-- Opening Marker --

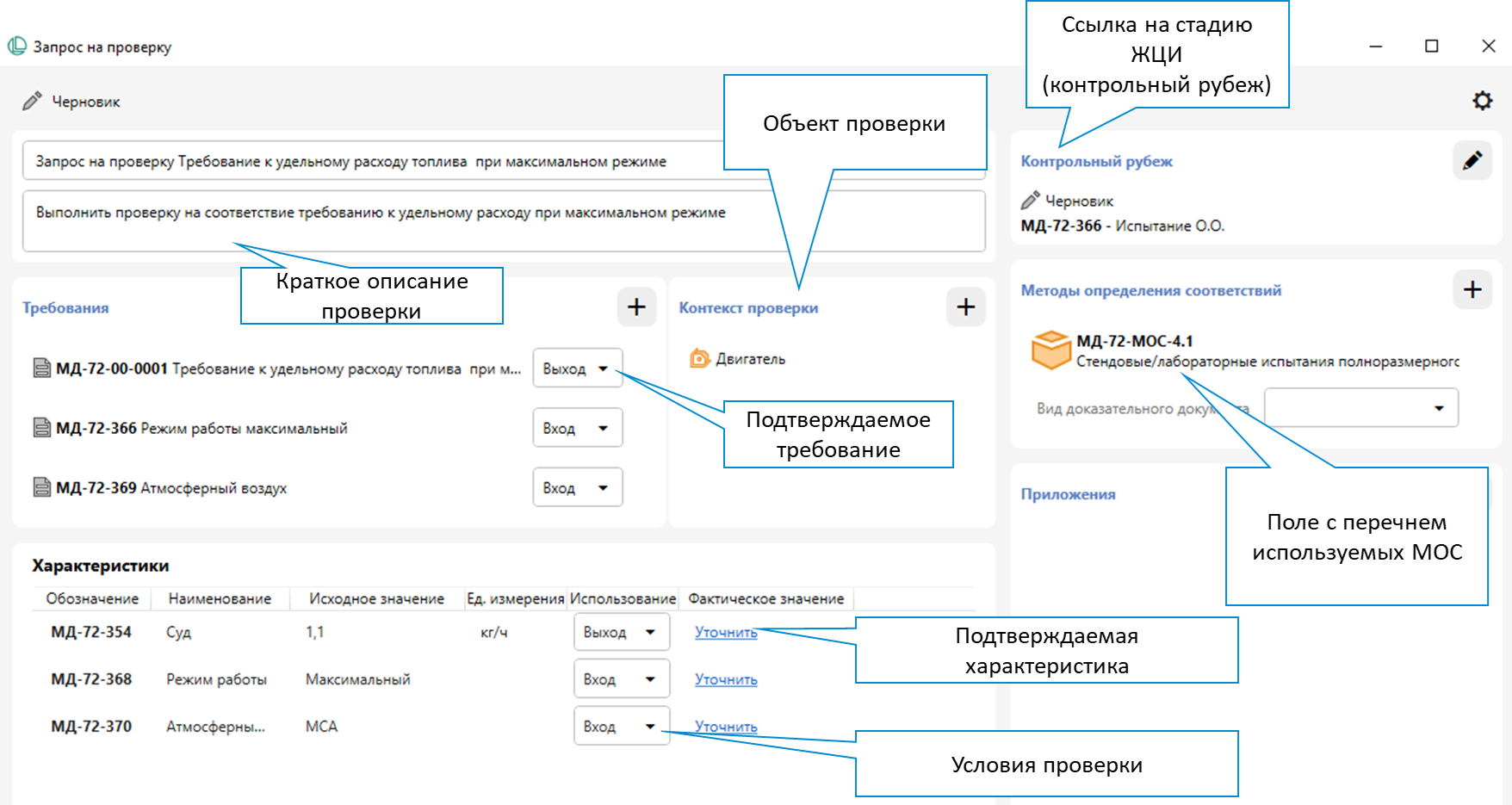Open Выход dropdown for requirement МД-72-00-0001
Viewport: 1512px width, 805px height.
577,368
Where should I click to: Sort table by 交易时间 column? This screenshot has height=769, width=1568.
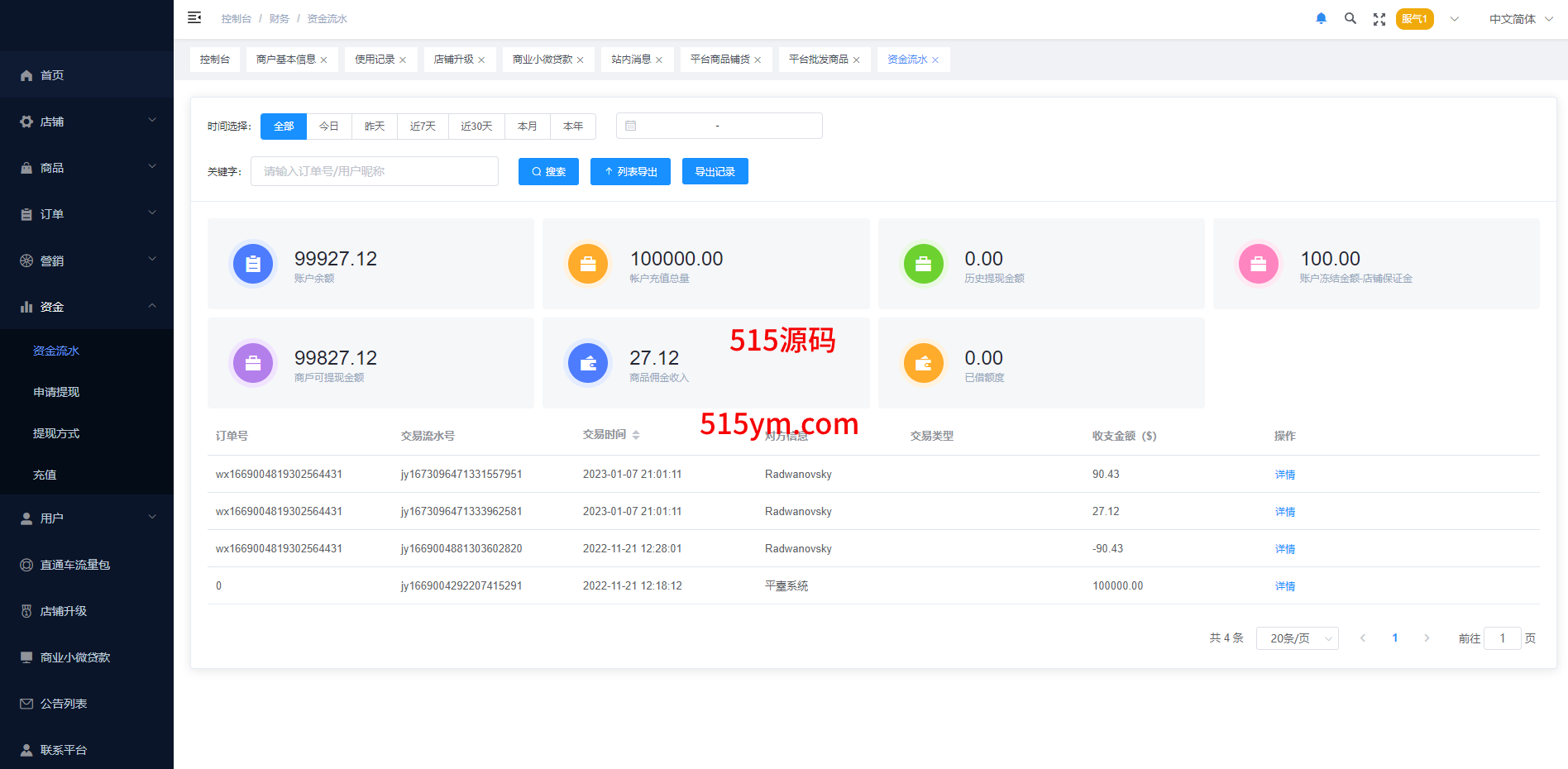(635, 435)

-- Closing Marker --

> _ACTIVITY_:
Could you return each line, unchanged, from the line containing "Where should I" through the last line of the entries above, leaving out the pictures?

> _SOLUTION TO THE EXERCISE_:
Where should I click to: Sort table by 交易时间 column? This screenshot has height=769, width=1568.
(635, 435)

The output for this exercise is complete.